The Smurfs were created by Belgian comic artist Peyo (Pierre Culliford), who came up with the idea after he and a friend joked around by substituting nonsense syllables for the words in a conversation. He created a community of magical blue creatures “three apples high” called Smurfs who have adventures, fight off the evil wizard Gargamel, and say things like “Oh my Smurf!” “Smurf-zactly!” and, heaven help us, “Smurf happens.” The film-makers are so proud of that last piece of wit they used it for the URL of the movie’s website.
Children enjoy the Smurfs because they are tiny, magical, sometimes mischievous but sweet, and able to defeat their foe, a human-sized wizard named Gargamel. Kids like being able to predict what each Smurf will do, not too challenging because each one’s name, Seven Dwarf-style reflecting his sole characteristic. (The only female Smurf is called Smurfette, because being female is all you need to know about her.) Children learn what it means to be “Greedy,” “Grouchy,” “Vain,” or “Clumsy,” from the characters with those names. And listening to the way the word “Smurf” is used in the dialog is a good introduction to the way language works.
This film takes six of the Smurfs out of their animated community, with its quaint mushroom houses and soft pastel colors. Grouchy (George Lopez), Brainy (“SNL’s” Fred Armisen), Clumsy (Anton Yelchin), the inexplicably Scottish Gutsy (Alan Cummings), Smurfette (the endearingly candy-sparkle voice of pop star Katy Perry), and elder statesman Papa Smurf (Jonathan Winters) are chased by Gargamel (Hank Azaria) and his cat Azrael, who want their magical blue essence. They are all sucked through a portal that lands them in live action Central Park.
Before they can find a way to get back home, they encounter a harried marketing executive (Neil Patrick Harris) and his pregnant wife (“Glee’s” Jayma Mays), toy store F.A.O. Schwartz, an apartment, an office, a prison yard, and many, many unfunny attempts at comedy about the words “blue” and “Smurf.” Also, in a plot twist apparently lifted from every single episode of the last two seasons of “Bewitched,” the Smurfs mess up their new friend’s advertising campaign for his imperious boss (“Modern Family” bombshell Sofia Vergara) but of course somehow it turns out for the best.

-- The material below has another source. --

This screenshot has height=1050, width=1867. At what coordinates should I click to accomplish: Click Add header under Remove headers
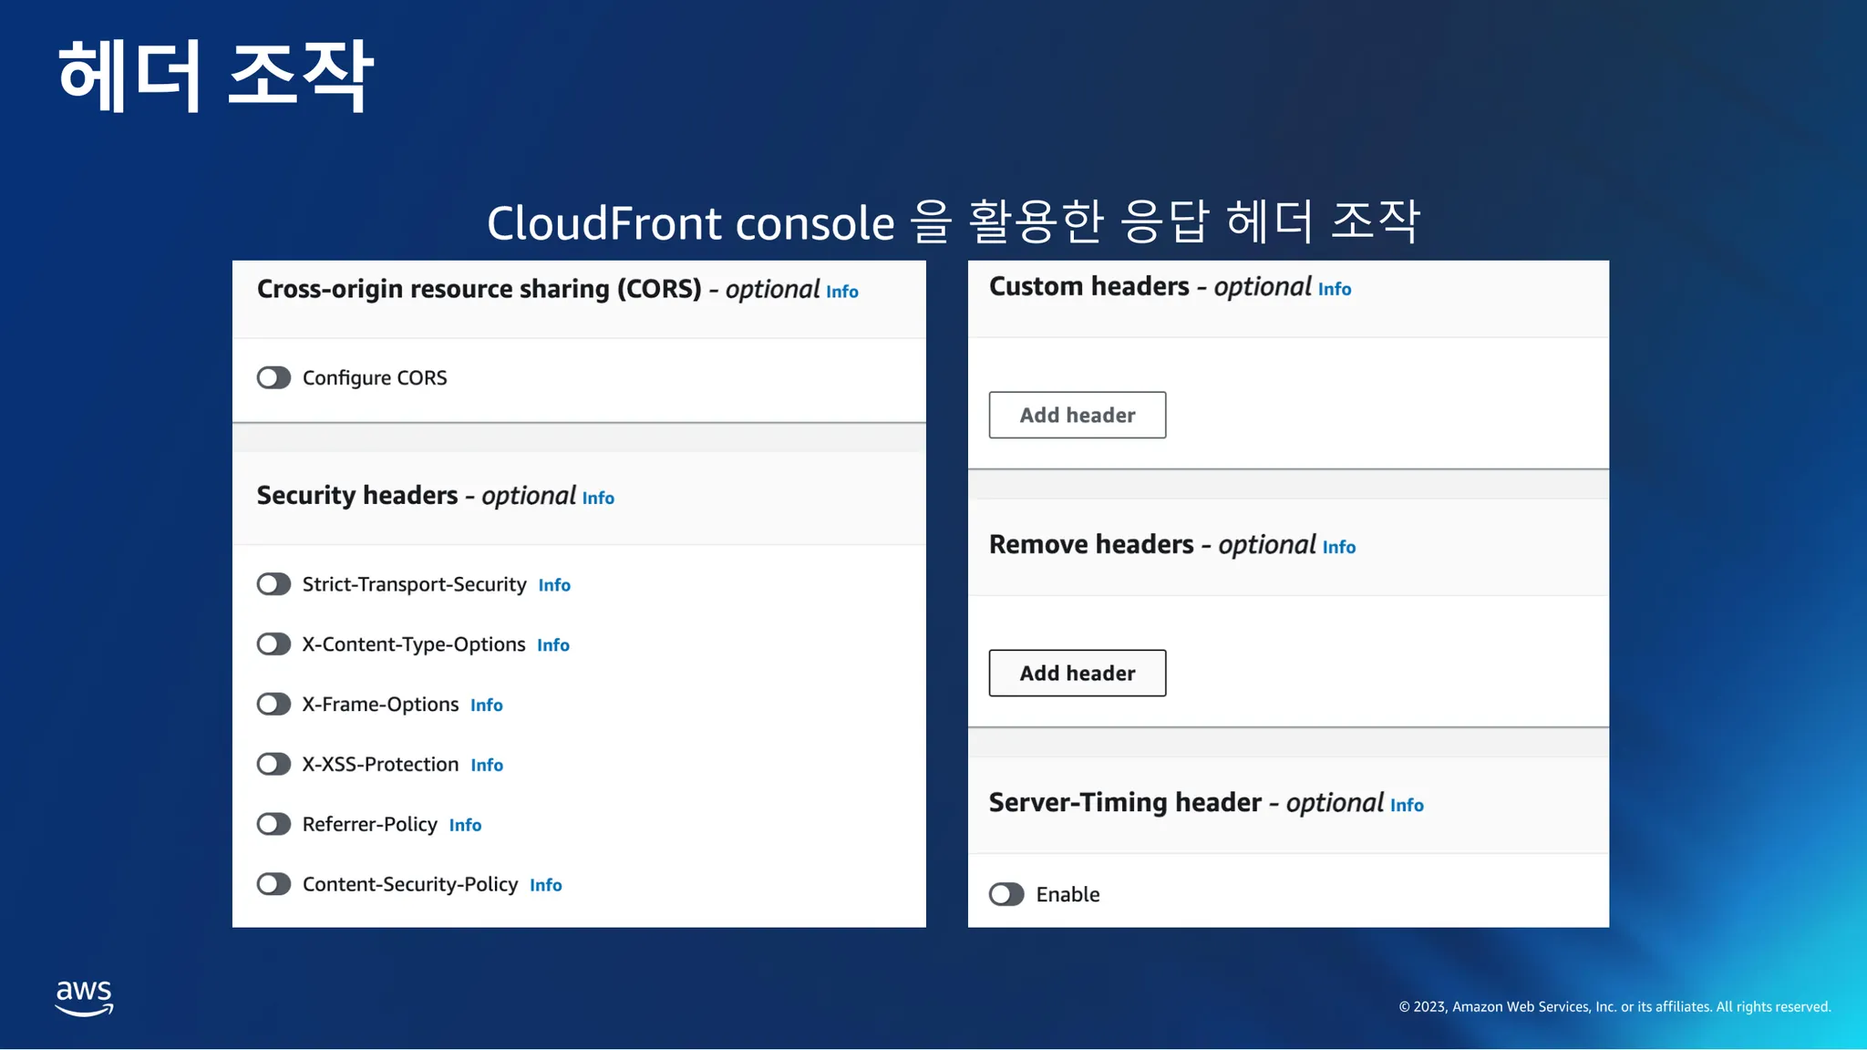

The kids in the audience enjoyed the pratfalls, laughing uproariously when Gargamel got hit by a bus, and happily squealing at the gross-out humor from a disgusting hairball, a smelly port-a-potty, and a chamber pot in the middle of an elegant restaurant. They liked seeing Harris get down with the Smurfs for a rousing round of “Rock Band.” It is good to see Smurfette get a chance to show her fighting spirit, though not so good to see her stuck with a plot line about wanting new dresses, and downright disappointing to see her have to stand on a heating vent in one of them for a Marilyn Monroe joke. This must be why Gutsy is Scottish – so his kilt can billow up when he stands on the vent, too.
The movie wants us to feel affection for the Smurfs and make fun of them, too. It is is raw and mean-spirited, with too many of the “Smurf” word substitutions more naughty than nice (“Who Smurfed?” “Where the Smurf are we?”). That’s Smurfed up.